> **WRITTEN EXERCISE A**
Print the terms and conditions below in full, reproducing every line without alteration.

TERMS & CONDITIONS

TERMS & CONDITIONS

HYPE PHARM
TERMS AND CONDITIONS
UPDATED ON 02/18/2026

These Terms and Conditions (this “Agreement”) govern your purchase of and participation in Hype Pharm’s consulting services and programs, including but not limited to the 1% Club Membership.

By purchasing, enrolling in, or accessing any services provided by Hype Pharm LLC (“Consultant”), you (“Client”) acknowledge that you have read, understood, and agree to be legally bound by this Agreement.

Hype Pharm LLC is a Limited Liability Corporation in the state of Arizona, with its principal place of business at 665 E Geronimo St., Chandler, AZ 85225.

Consultant and Client are sometimes referred to individually as a “Party” and collectively as the “Parties.”

Services; Scope; Term

1.1 Services. Consultant will provide Client with consulting services as described in Exhibit A or in one or more statements of work, order forms, program descriptions, checkout pages, or similar documents referencing this Agreement (each, an “SOW” and collectively, the “Services”).

1.2 Scope of Services. The initial scope of Services, including any deliverables, milestones, and performance expectations, is described in Exhibit A. Consultant may amend or supplement the scope in its discretion. Any expanded scope requires written confirmation from Consultant.

1.3 Term. This Agreement commences on the date of purchase or enrollment (the “Effective Date”) and will continue for the applicable program term or, where applicable, an initial term of 12 months (the “Initial Term”), unless earlier terminated in accordance with Section 10. Recurring memberships renew automatically unless canceled in accordance with program terms (each a “Renewal Term,” and together with the Initial Term, the “Term”).

Fees, Expenses, and Payment

2.1 Fees. In consideration of the Services, Client will pay Consultant the fees set forth in Exhibit B or as displayed at checkout (the “Fees”).

2.2 Expenses. Client will reimburse Consultant for reasonable and pre-approved out-of-pocket expenses incurred in connection with the performance of the Services, in accordance with any expense policy the Parties may agree to in writing.

2.3 Payment Terms. Unless otherwise specified at checkout, all Fees are due in advance. Recurring payments will be charged automatically. Late payments may accrue interest at the lesser of (a) 12% per month or (b) the maximum rate permitted by applicable law.

> **ENTRIES SUPPLIED**
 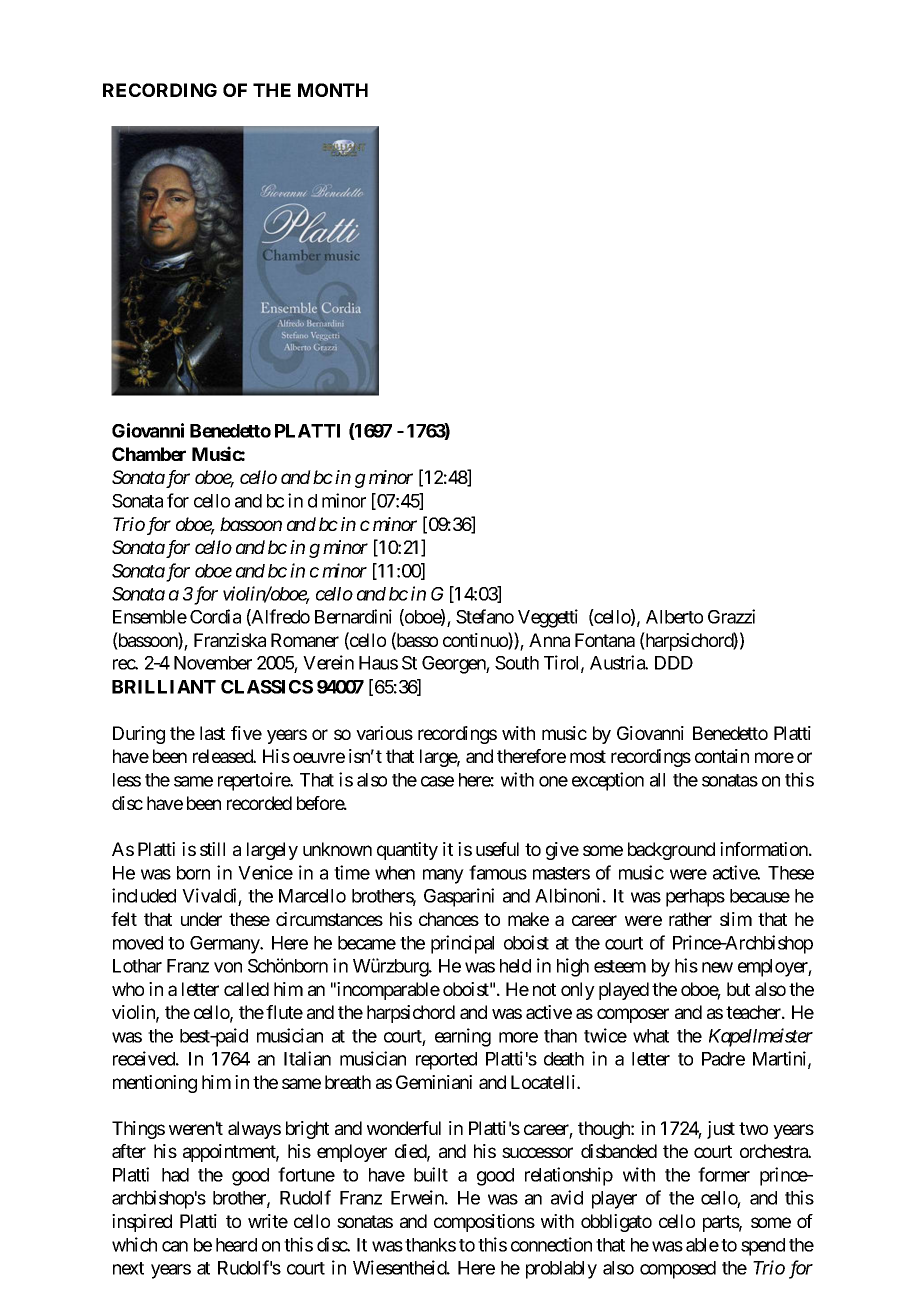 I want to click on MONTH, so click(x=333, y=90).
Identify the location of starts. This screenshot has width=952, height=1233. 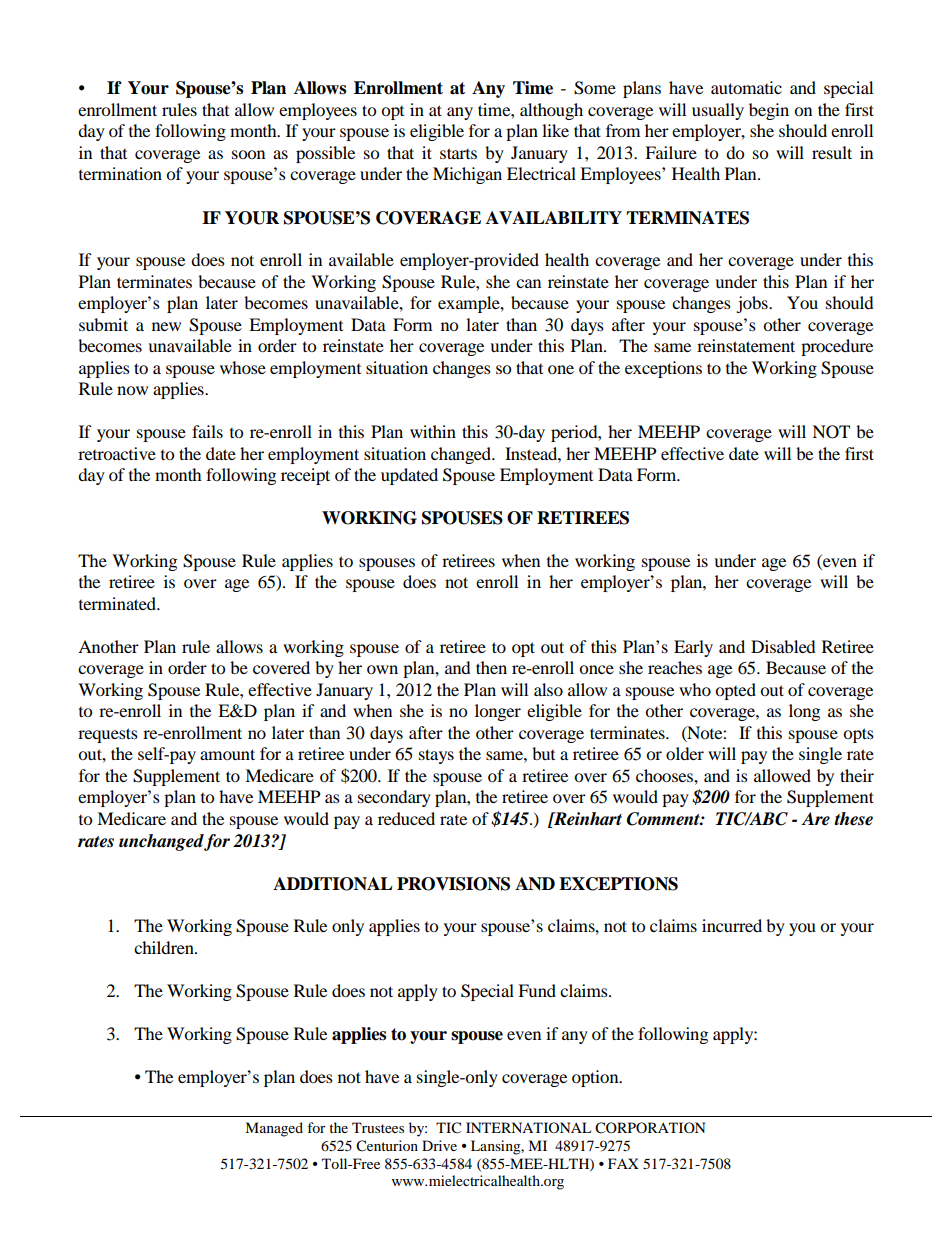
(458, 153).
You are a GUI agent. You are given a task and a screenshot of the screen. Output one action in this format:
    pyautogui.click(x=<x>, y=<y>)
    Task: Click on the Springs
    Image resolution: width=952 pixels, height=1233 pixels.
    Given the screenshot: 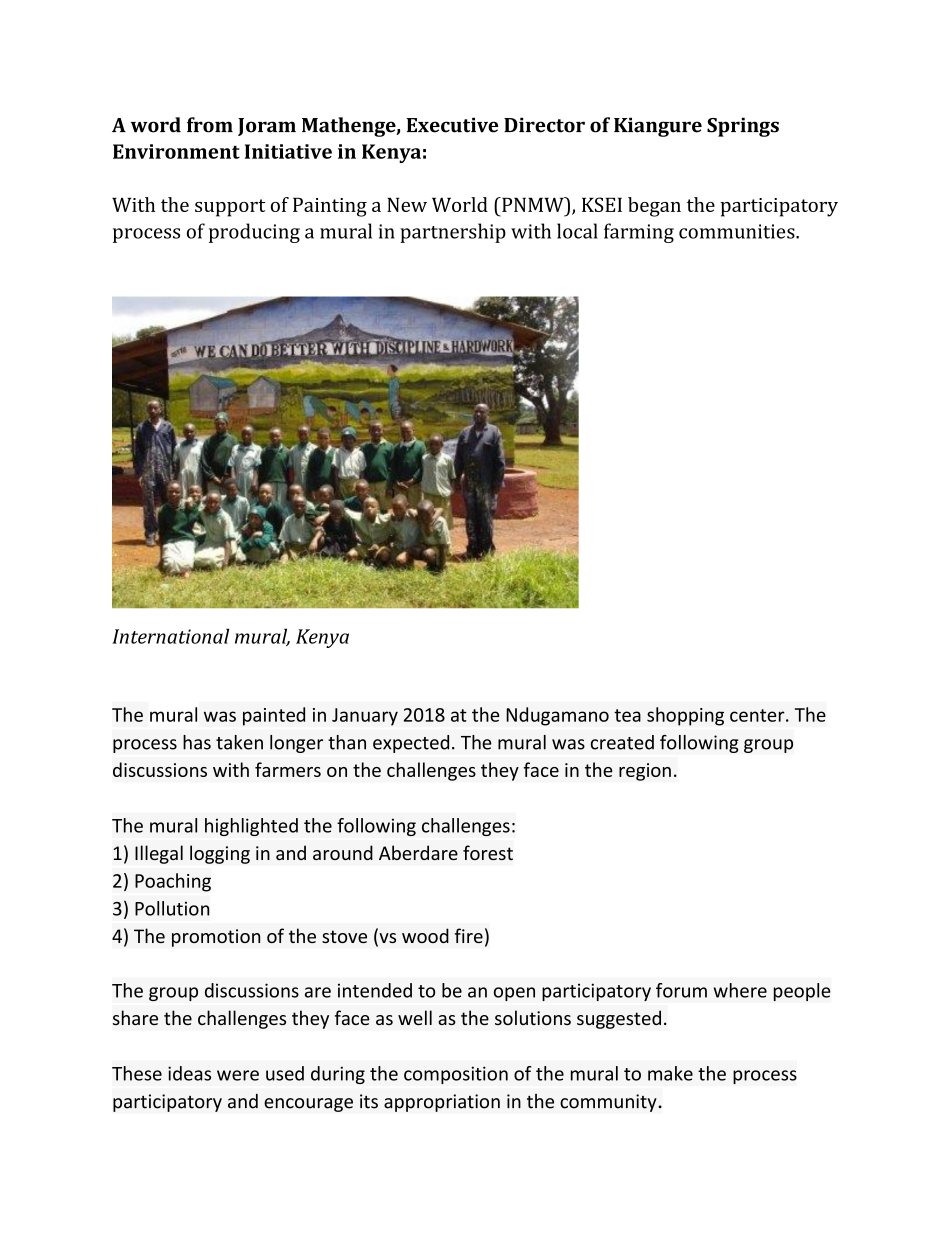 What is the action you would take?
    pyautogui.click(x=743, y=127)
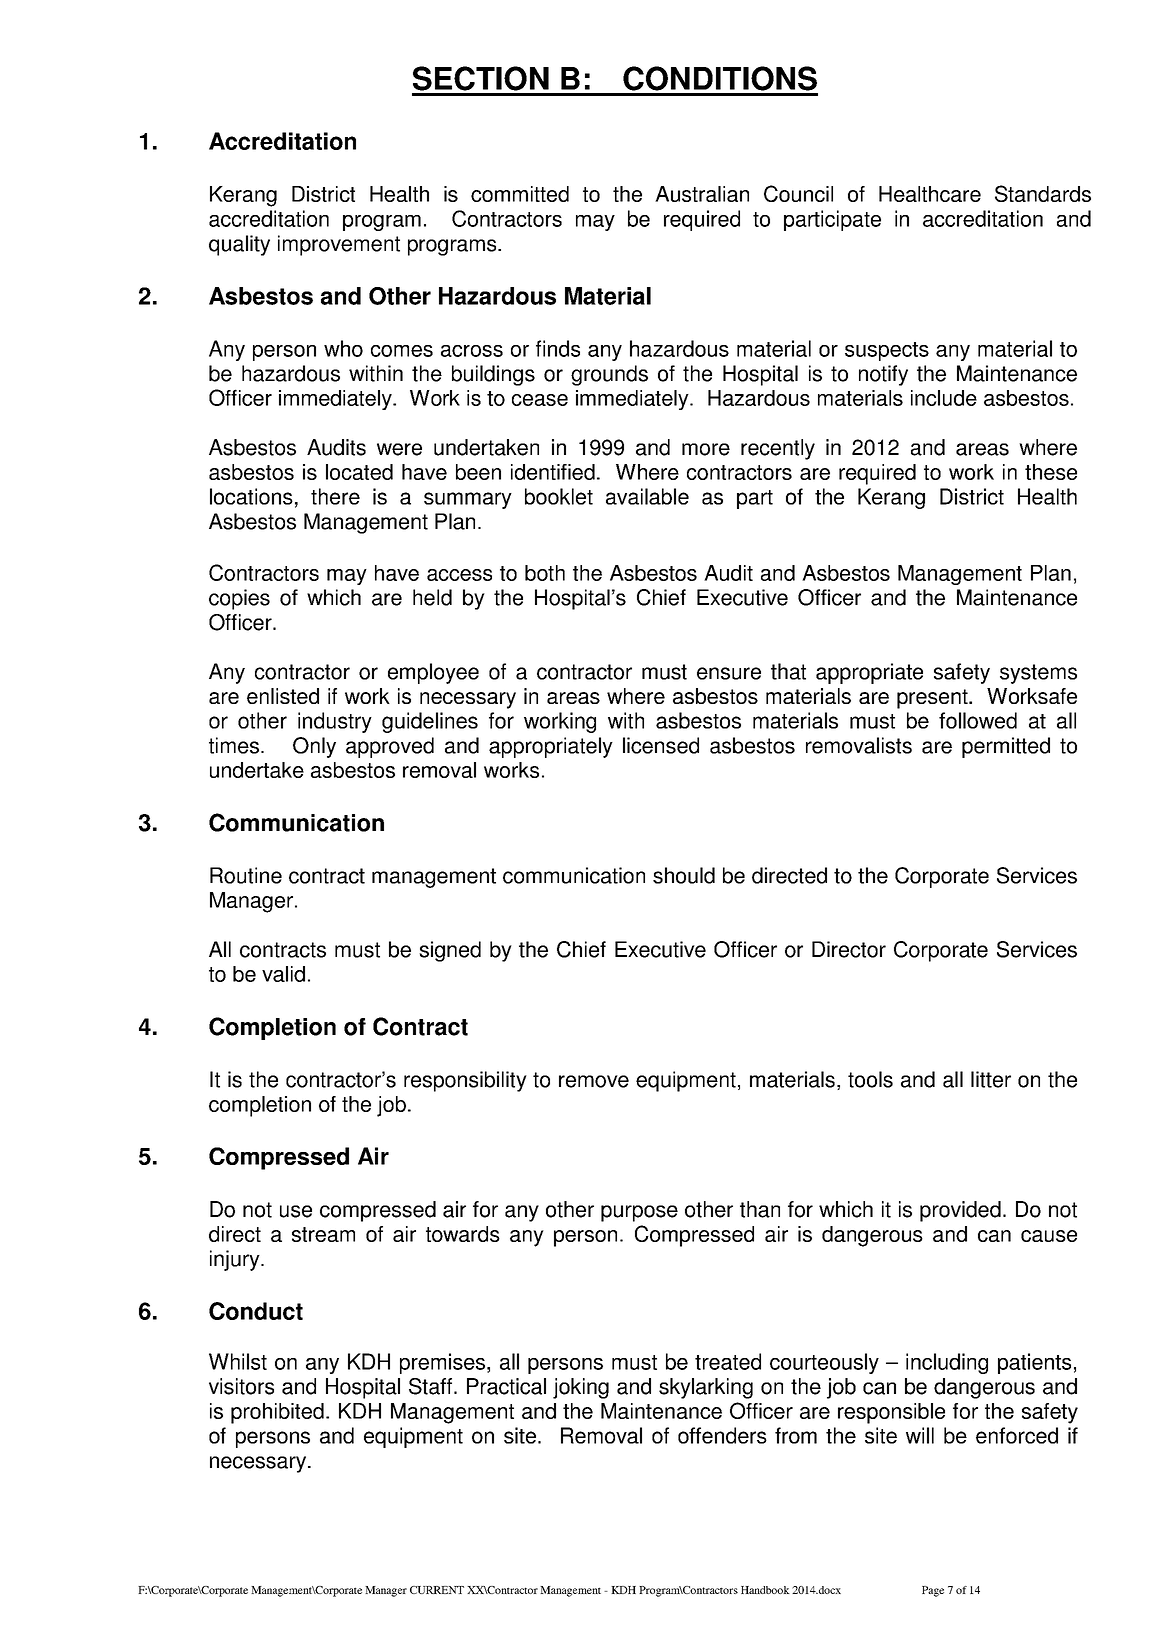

> **WRITTEN EXERCISE B**
Output the lines of the records from the very first line through the line containing "(458, 153).", both included, with nothing changed. Omit the pictures from your output.

> **FINISHED ANSWER A**
TERMS & CONDITIONS

TERMS & CONDITIONS

HYPE PHARM
TERMS AND CONDITIONS
UPDATED ON 02/18/2026

These Terms and Conditions (this “Agreement”) govern your purchase of and participation in Hype Pharm’s consulting services and programs, including but not limited to the 1% Club Membership.

By purchasing, enrolling in, or accessing any services provided by Hype Pharm LLC (“Consultant”), you (“Client”) acknowledge that you have read, understood, and agree to be legally bound by this Agreement.

Hype Pharm LLC is a Limited Liability Corporation in the state of Arizona, with its principal place of business at 665 E Geronimo St., Chandler, AZ 85225.

Consultant and Client are sometimes referred to individually as a “Party” and collectively as the “Parties.”

Services; Scope; Term

1.1 Services. Consultant will provide Client with consulting services as described in Exhibit A or in one or more statements of work, order forms, program descriptions, checkout pages, or similar documents referencing this Agreement (each, an “SOW” and collectively, the “Services”).

1.2 Scope of Services. The initial scope of Services, including any deliverables, milestones, and performance expectations, is described in Exhibit A. Consultant may amend or supplement the scope in its discretion. Any expanded scope requires written confirmation from Consultant.

1.3 Term. This Agreement commences on the date of purchase or enrollment (the “Effective Date”) and will continue for the applicable program term or, where applicable, an initial term of 12 months (the “Initial Term”), unless earlier terminated in accordance with Section 10. Recurring memberships renew automatically unless canceled in accordance with program terms (each a “Renewal Term,” and together with the Initial Term, the “Term”).

Fees, Expenses, and Payment

2.1 Fees. In consideration of the Services, Client will pay Consultant the fees set forth in Exhibit B or as displayed at checkout (the “Fees”).

2.2 Expenses. Client will reimburse Consultant for reasonable and pre-approved out-of-pocket expenses incurred in connection with the performance of the Services, in accordance with any expense policy the Parties may agree to in writing.

2.3 Payment Terms. Unless otherwise specified at checkout, all Fees are due in advance. Recurring payments will be charged automatically. Late payments may accrue interest at the lesser of (a) 12% per month or (b) the maximum rate permitted by applicable law.

> **FINISHED ANSWER B**
  I want to click on MONTH, so click(x=333, y=90).
Identify the location of starts. This screenshot has width=952, height=1233. 
(458, 153).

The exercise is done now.